Application Envisioning idea
B1.

Knowledge work applications can support specific work
practices with named interaction objects that are equivalents
of familiar workplace artifacts. In addition to incorporating existing domain ideas and entities, product teams may need to
introduce new objects into workers’ vocabularies and practices in order to meaningfully enable certain functionality concepts.

Examples from three knowledge work domains:
(Illustrated above) A scientist sets up a new clinical research study in her lab’s information management application. She creates a study file, a revised lab automation procedure,
and onscreen instantiations for several clinical samples and test tubes that are physically present in her lab.
A financial trader’s work primarily focuses on individual trades, though his trading application subdivides each deal into several different subcomponents that are meaningful for certain tasks.
An architect uses various modeling tools, standard 3D shapes, templated components, and many other onscreen elements to design buildings with her building modeling application.
When knowledge workers act “through the screen” of an interactive application, they are typically acting on specific, named objects that are framed by and made visible through the product’s display.

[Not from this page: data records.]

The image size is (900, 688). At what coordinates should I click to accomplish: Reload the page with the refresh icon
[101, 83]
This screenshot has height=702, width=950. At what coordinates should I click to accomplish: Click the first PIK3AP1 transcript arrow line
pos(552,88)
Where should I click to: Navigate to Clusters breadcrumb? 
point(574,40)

These named, visible “pieces” of an application can be central to its underlying conceptual models (C1) and can activate workers’ deep seated understandings and skills.
Product teams can adapt many interaction objects from existing tools, resources, work products (L1), and other artifacts that have historical trajectories of use within a knowledge work domain (A). In order for these conventional objects to make sense in a computing context, they may require substantial transformation and thoughtful reframing (K5). For example, a single artifact may need to broken into multiple interaction objects in order to support certain actions (B4, G2). To maintain recognizability, adapted objects that undergo considerable redesign can reference conventional visual forms (F2) and useful iconic resemblances (L3).

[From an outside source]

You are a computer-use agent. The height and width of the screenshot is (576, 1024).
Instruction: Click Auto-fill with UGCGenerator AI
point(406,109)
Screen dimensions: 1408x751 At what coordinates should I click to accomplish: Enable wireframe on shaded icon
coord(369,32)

Existing domain objects may not adequately support some of a product team’s concepts for mediating work. Teams must commonly envision new interaction objects to represent useful system concepts that have no previous corollary in offline work, such as customization settings (C8) or object templates (B10).
When product teams do not actively consider the menageries of interactive objects that form the primary “materials” of their sketched application concepts, opportunities to drive learnability and interaction clarity can be lost (C9, G3). Workers may be forced to make sense of unfamiliar, strangely named structures that are essentially external manifestations of a product team’s own misunderstandings. Central domain artifacts may be overlooked or underemphasized (A9), which may cause workers to see
resulting applications as irrelevant (K3) and excessively effortful to learn (D2, D3).

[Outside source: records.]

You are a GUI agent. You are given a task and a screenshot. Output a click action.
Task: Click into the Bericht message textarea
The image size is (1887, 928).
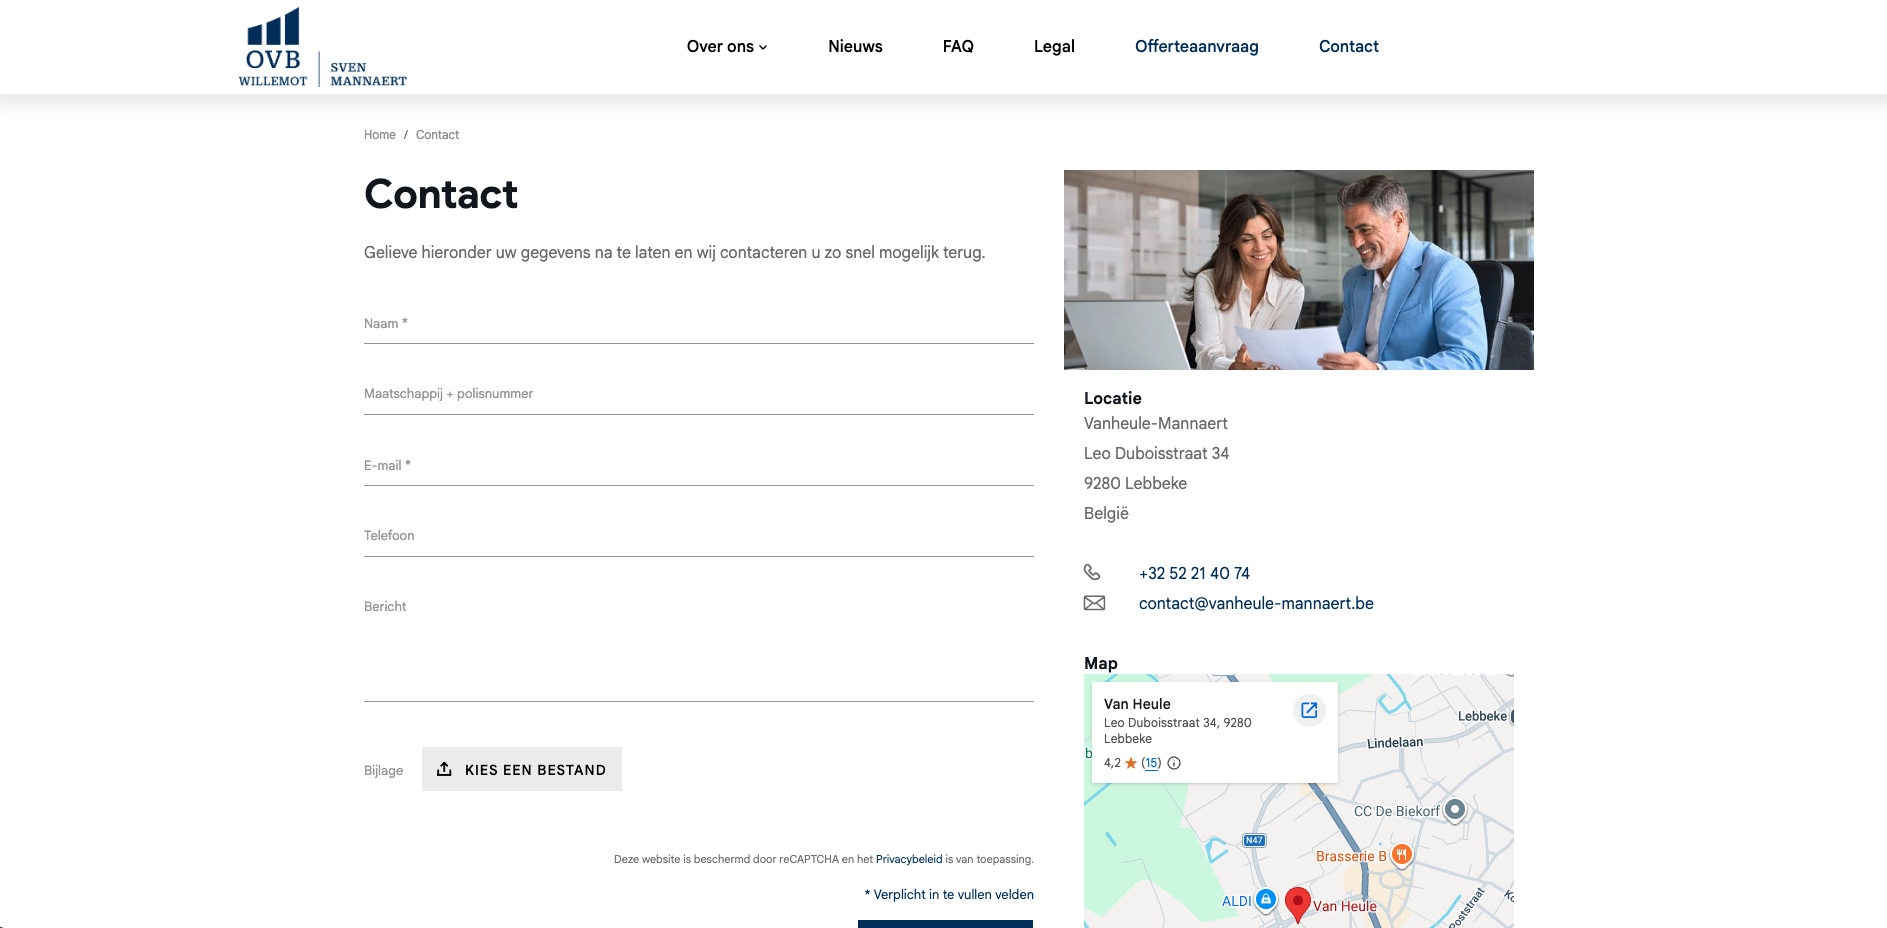click(699, 645)
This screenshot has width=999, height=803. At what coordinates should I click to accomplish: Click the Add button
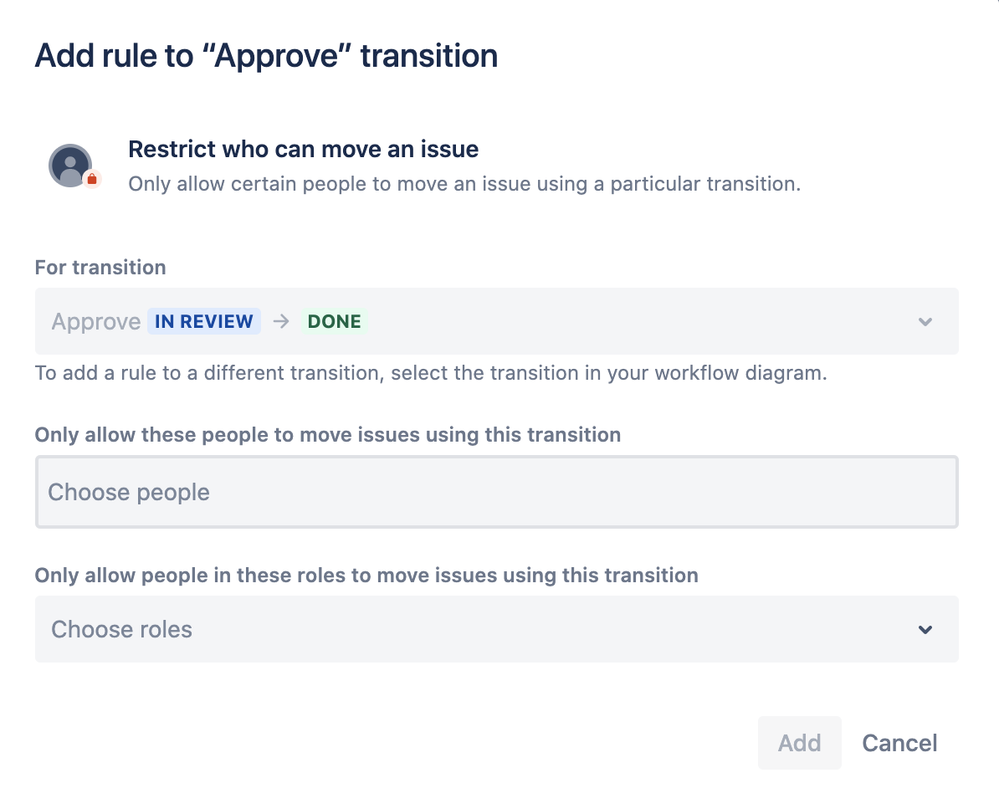pyautogui.click(x=799, y=743)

See also: B, C, F, H, I, J, K1

Application Envisioning questions:
What artifacts do targeted knowledge workers currently focus on in the work practices that your team is striving to mediate, and how might these objects be embodied in your application concepts? What new interaction objects are implied in your sketches of functional possibilities?
More specific questions for product teams to consider:
What inventory of artifacts from targeted individuals’ environments might your team consider as potential elements and references for your computing tool?
Who uses each type of artifact, and how do they use them? How does usage vary across targeted organizations?
What characteristics do workers value in the objects that they currently use?
What emotional connections do they inspire?
Are these artifacts primarily physical, primarily digital, or a combination of the two? How permanent or malleable are they?
How have these artifacts evolved into their current state within particular organizations or larger professions? What can be learned from recent evolutionary steps in these historical trajectories?
What nomenclature do targeted workers from different organizations and market segments currently use in reference to specific artifacts?
Which existing objects might benefit from meaningful subdivision or elaboration within the setting of your team’s application concepts?
How could useful representational characteristics of certain artifacts be preserved or even enhanced?
Which existing artifacts could be difficult to effectively translate into a cohesive
and well resolved onscreen object? How might these challenges impact your team’s sketched functionality concepts?
What conventional interaction objects, found in many computing tools, are implied in your ideas about mediating work?
How might your team invoke workers’ valuable conceptions of known artifacts as part of new interactions and representational forms?
Do you have enough information to usefully answer these and other envisioning questions? What additional research, problem space models, and design concepting could valuably inform your team’s application envisioning efforts?